Three Trumbull County renewal levies are on the Nov. 3 ballot. They benefit senior citizens, children and developmentally disabled children and adults.

The one for senior citizens is a 0.75-mill, five-year levy that raises $2.4 million each year to provide all Trumbull County seniors with access to senior centers, where they can socialize and keep active, and inexpensive transportation.

“The senior centers are really important,” county Commissioner Frank Fuda said. “They give the seniors the opportunity to have activities so seniors don’t have to sit at home.”

Fuda said line dancing and boccie at the Howland center are popular examples. “Lordstown has the crafts that other centers don’t. Champion has meals in the afternoon and exercise programs. Warren and Niles play cards and Bingo.”

Fuda and Diane Drawl, the levy administrator, say transportation for $1.50 each trip for senior citizens in some communities and $2 in others also is important because of the increasing need for public transportation. The levy provided about $425,000 for transportation services in 2014.
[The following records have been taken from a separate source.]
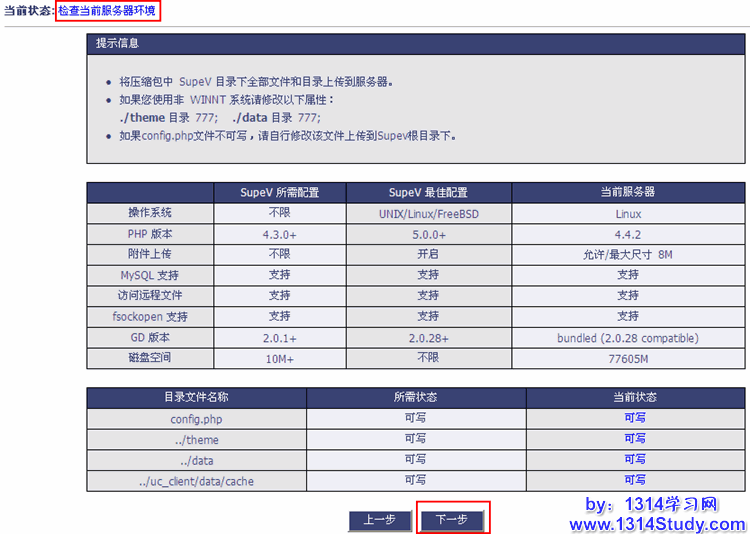Click the current server value 4.4.2
The height and width of the screenshot is (534, 750).
click(628, 234)
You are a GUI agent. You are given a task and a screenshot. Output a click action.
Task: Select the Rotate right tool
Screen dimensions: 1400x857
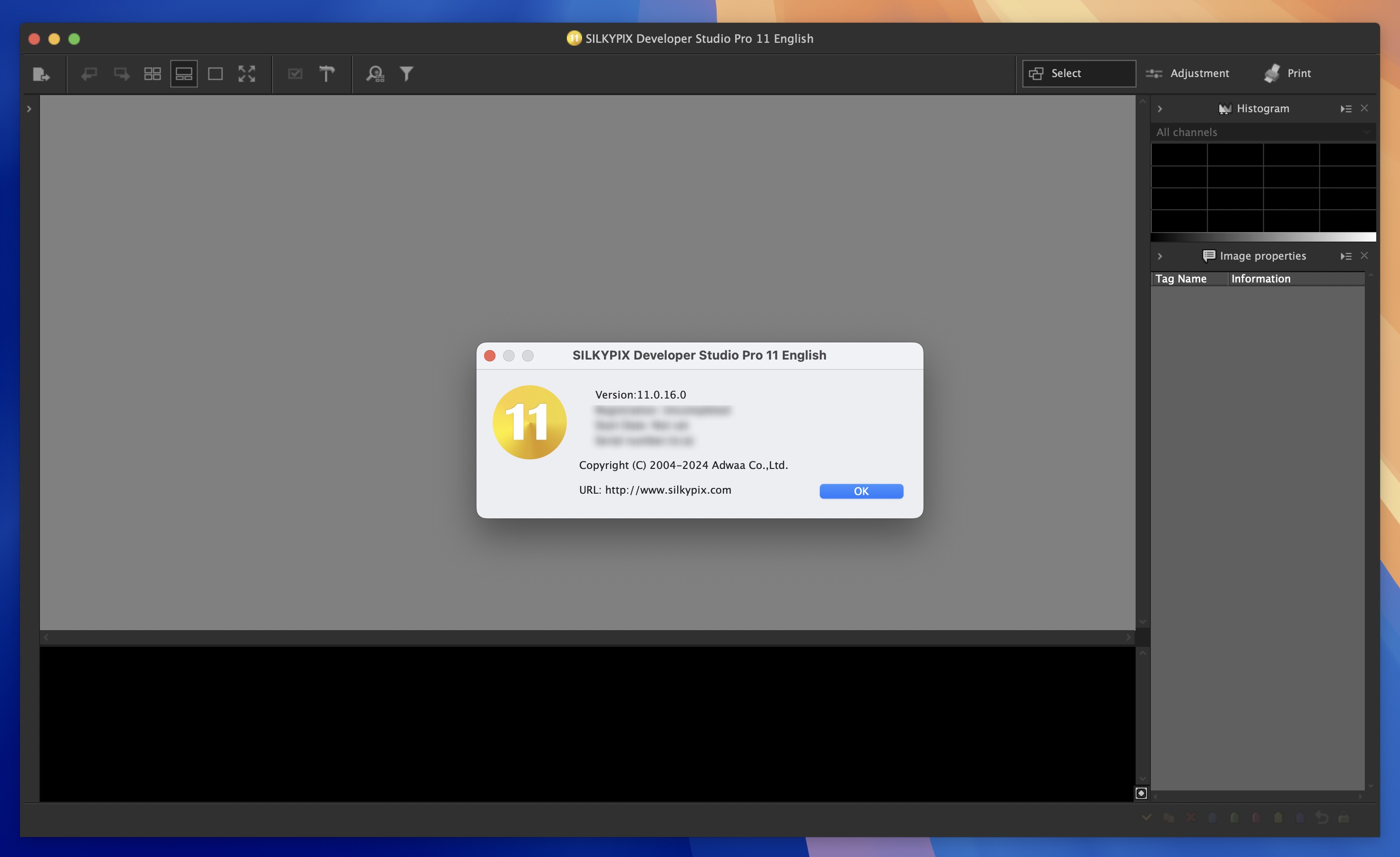pos(119,73)
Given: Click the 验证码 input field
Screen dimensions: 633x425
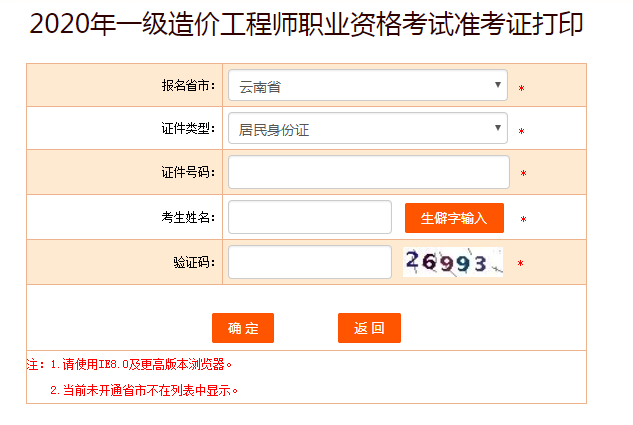Looking at the screenshot, I should click(309, 262).
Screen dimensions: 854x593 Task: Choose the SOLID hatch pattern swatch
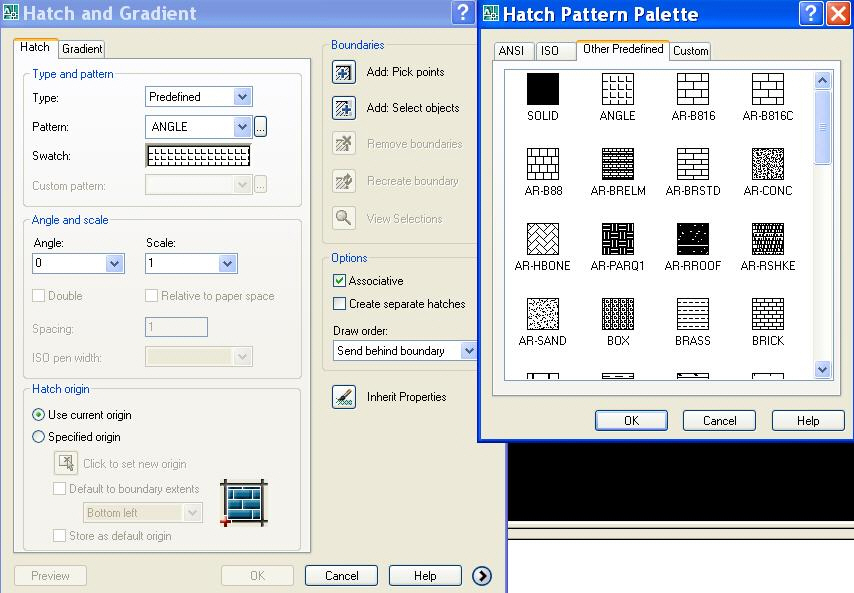tap(542, 89)
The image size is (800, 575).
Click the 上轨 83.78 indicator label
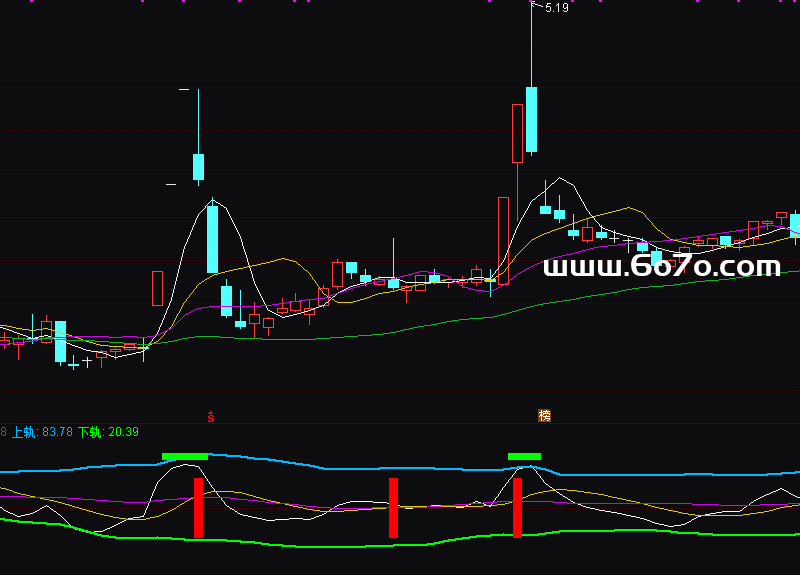coord(42,432)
Because of the Baby Boom generation, there is an increasing number of senior citizens in Ohio and the United States, and that increase will continue in the years to come, resulting in an increasing amount of need for senior-citizen services in Trumbull County, Drawl said.

Almost $1 million of the seniors levy is for in-home and protective services, such as home-delivered meals and help with chores and personal care, such as bathing.
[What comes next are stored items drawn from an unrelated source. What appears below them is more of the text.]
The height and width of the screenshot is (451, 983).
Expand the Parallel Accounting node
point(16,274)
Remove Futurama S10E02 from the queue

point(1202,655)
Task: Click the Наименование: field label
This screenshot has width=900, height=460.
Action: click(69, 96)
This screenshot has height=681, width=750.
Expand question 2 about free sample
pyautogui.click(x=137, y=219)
Drawl acknowledges there are waiting lists for these types of services, and low-income people get them more-readily than others.

The 2.25-mill, 10-year Board of Developmental Disabilities renewal levy will raise $7,281,314 annually to run the Fairhaven school in Niles, and provide adult employment and other services for developmentally disabled children and adults.

The agency serves 1,135 people per year, including 60 children ages 3 to 5 in a Fairhaven preschool. The preschool serves children with disabilities and those without disabilities side by side, said Edward Stark, superintendent of Board of Developmental Disabilities.

About 80 at-risk children from birth to age 3 receive services in an early intervention program. The Fairhaven school serves 118 children from age 6 to 22.

“Most children and adults receive services throughout their entire lifetime,” Stark said.

If the levy fails, the board would need to cut services, such as closing one or more adult workshops, eliminating early-intervention or preschool programs and create a wait list for services, Stark said.

All employees have paid 20 percent toward the cost of their healthcare since 2010, Stark said, adding that he believes this is the highest employee contribution in the county.

The board’s 225 bargaining-unit employees received raises in base pay of 1.5 percent in 2013 and 2014 after freezes from 2010 to 2013. The board has increased its ability to obtain federal Medicaid funds to offset the loss of certain revenue sharing from the state, Stark said.

Trumbull County Children Services has a 2-mill, five-year renewal levy on the ballot that will raise $6,718,407 annually.

The levy provides close to half of the agency’s annual revenue for things such as salaries and care for children who have to be placed in agencies outside of Trumbull County because of the seriousness of their behavioral issues, said Tim Schaffner, children services executive director.

Children services approved wage increases of 2.25 percent in 2015, 2 percent in 2016 and 2 percent in 2017. The number of staff members has dropped from 185 in 2005 to 170 now, the agency reports.

Trumbull Children Services has the highest percentage in the state in a category called alternative response, Schaffner said, citing a report from the Public Children Servcies Association of Ohio.

That category includes children who remain with their families while agency employees work a case plan with them. That type of case plan costs less than having the child live in the agency’s residential facility or go to an agency outside the county, Schaffner said.

Trumbull County’s opiate-addition crisis is most-likely the reason TCS has experienced a 40 percent jump in the number of children in agency custody in the past two years, Schaffner said.